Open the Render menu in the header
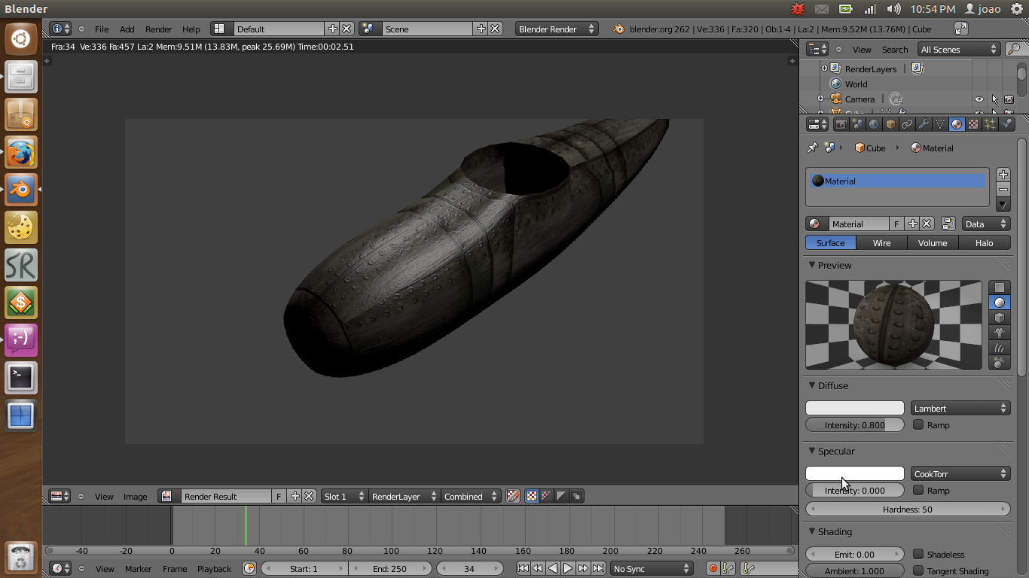1029x578 pixels. click(158, 29)
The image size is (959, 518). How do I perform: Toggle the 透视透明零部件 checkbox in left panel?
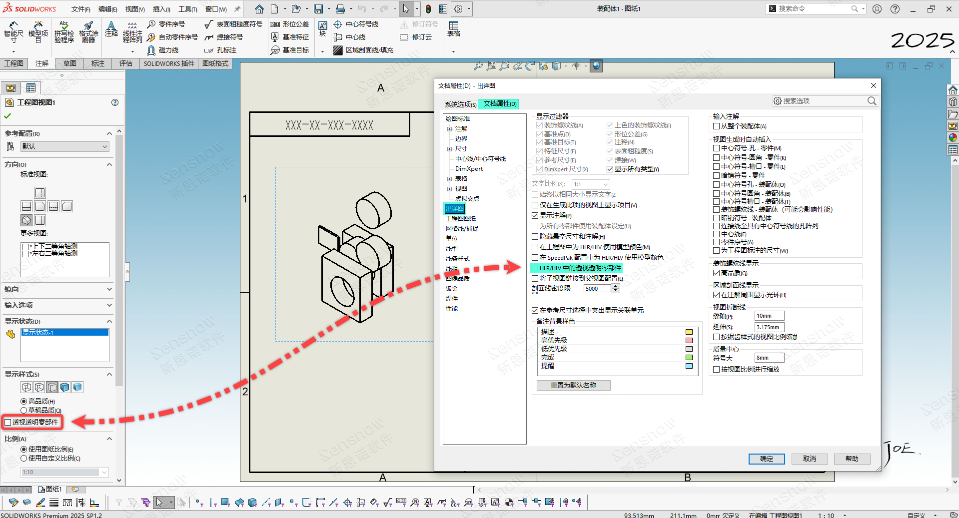point(8,422)
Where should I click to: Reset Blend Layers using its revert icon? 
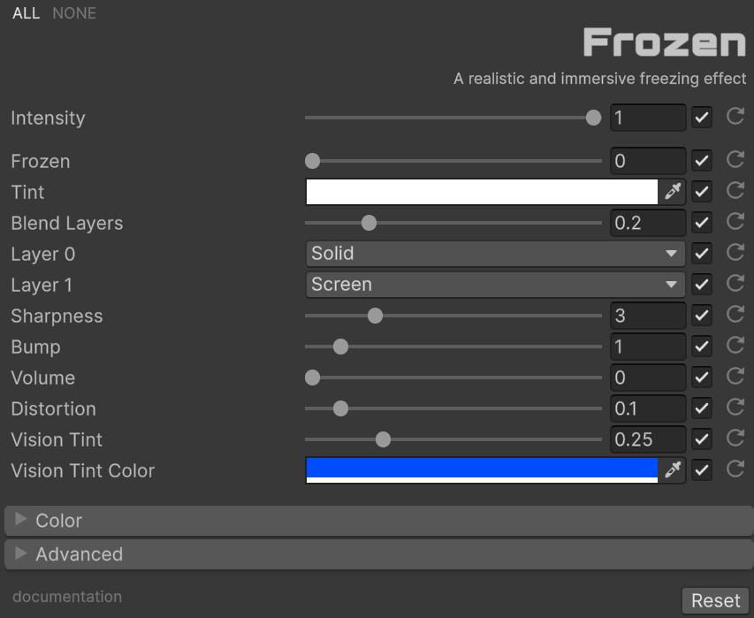(x=735, y=222)
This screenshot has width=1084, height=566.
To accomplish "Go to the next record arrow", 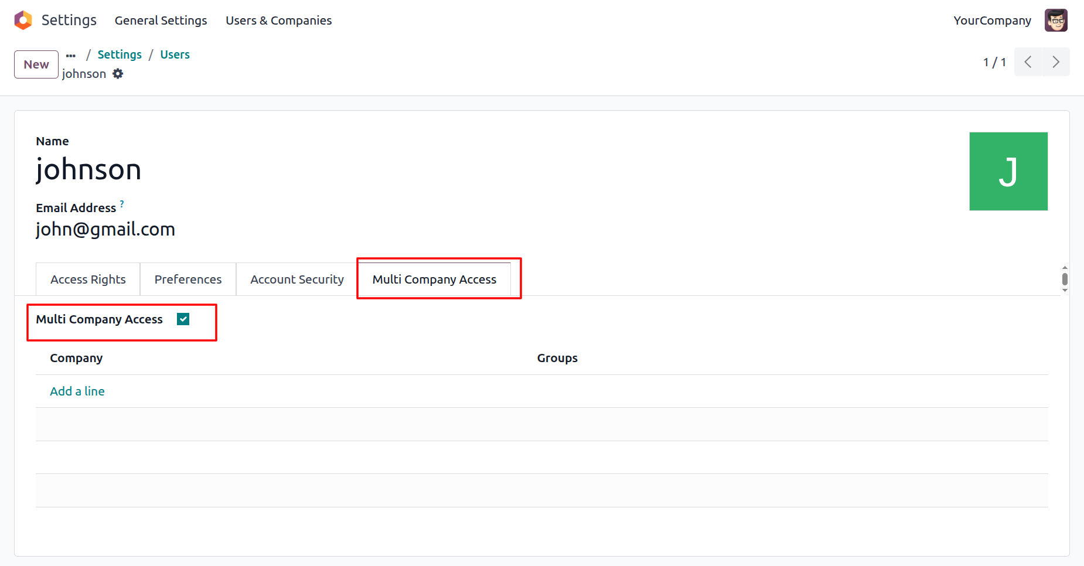I will point(1056,62).
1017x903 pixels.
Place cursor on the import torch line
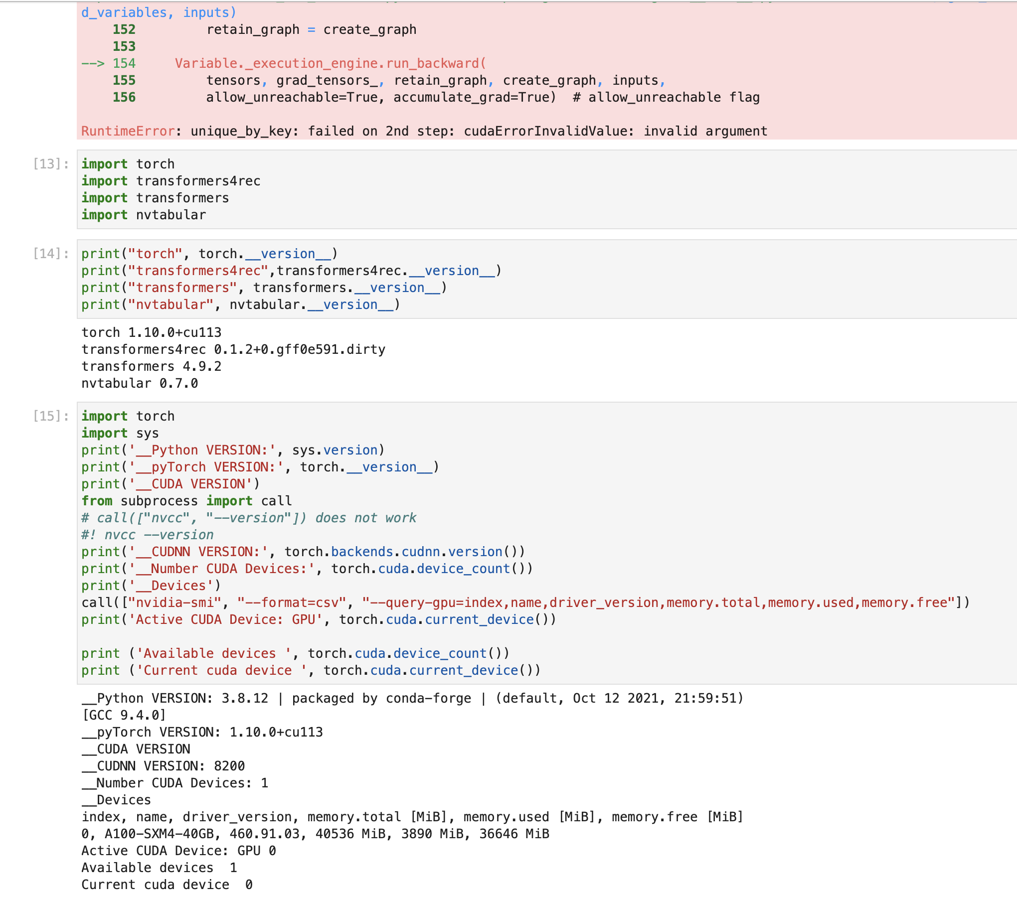[128, 163]
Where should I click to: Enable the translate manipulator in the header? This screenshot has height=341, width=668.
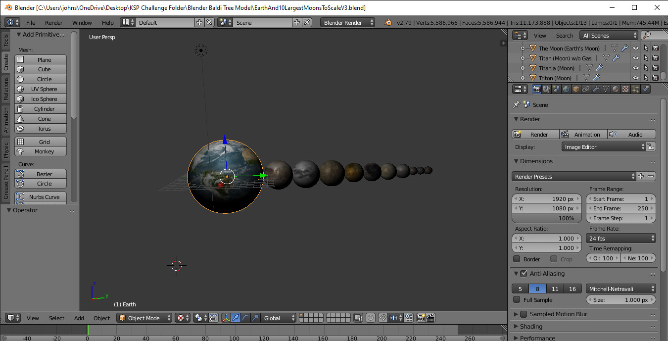tap(236, 318)
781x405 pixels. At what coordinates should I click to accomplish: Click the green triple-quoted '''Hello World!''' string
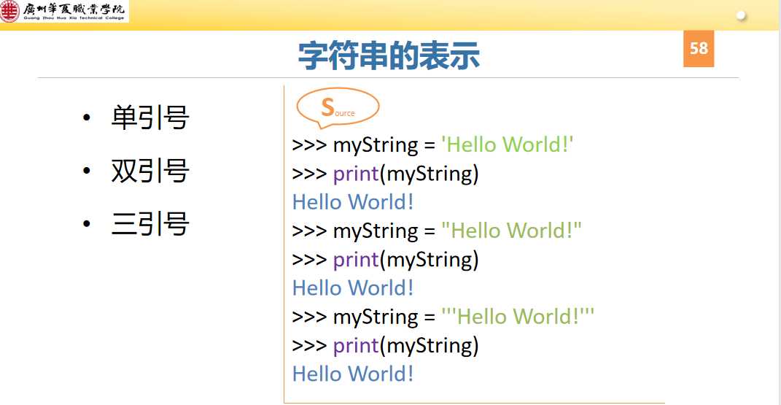518,317
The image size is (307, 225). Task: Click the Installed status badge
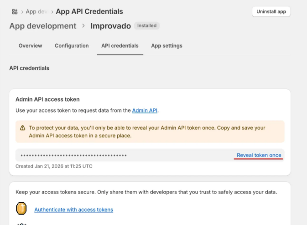pyautogui.click(x=147, y=26)
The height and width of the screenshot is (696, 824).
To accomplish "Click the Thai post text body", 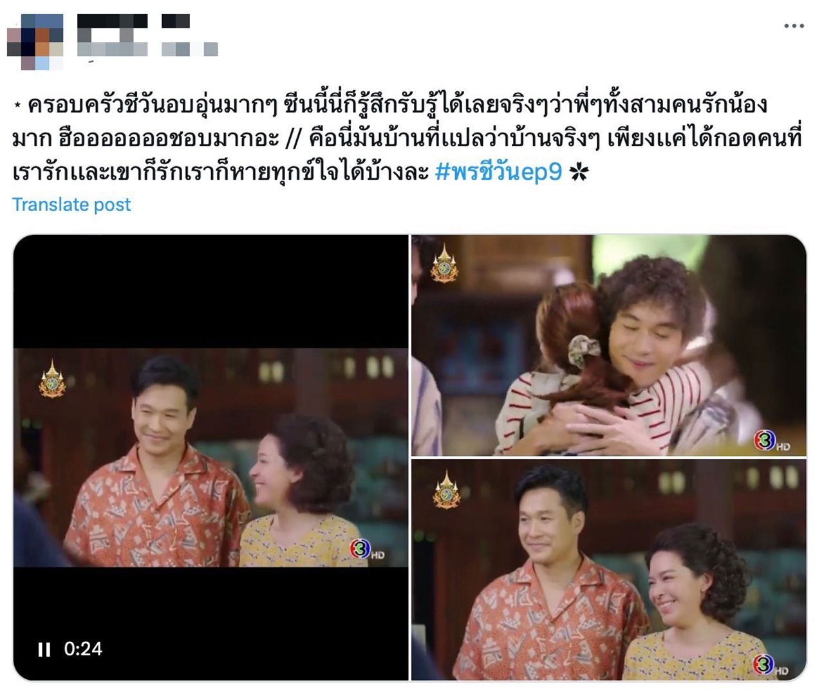I will coord(407,138).
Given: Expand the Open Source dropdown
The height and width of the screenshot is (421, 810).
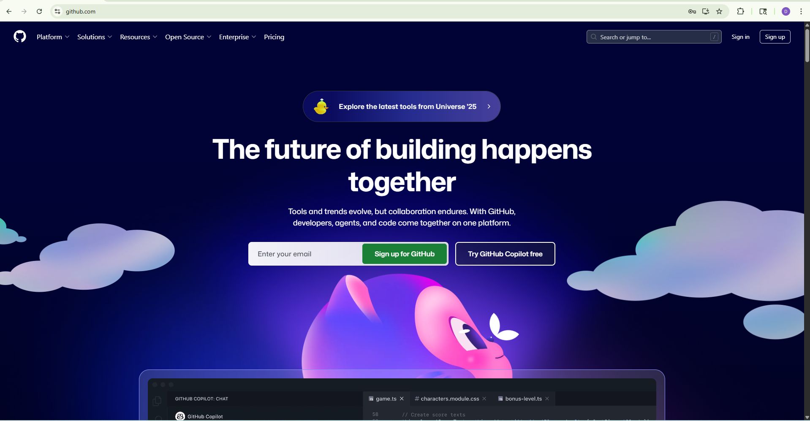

============================================================

WHAT YOU ARE ASKED TO DO => Return verbatim the data lines from the line containing "Given: Expand the Open Source dropdown" through the end of the data, both ends included, and leave the pictures out.

RESPONSE BELOW =>
Given: Expand the Open Source dropdown
The height and width of the screenshot is (421, 810).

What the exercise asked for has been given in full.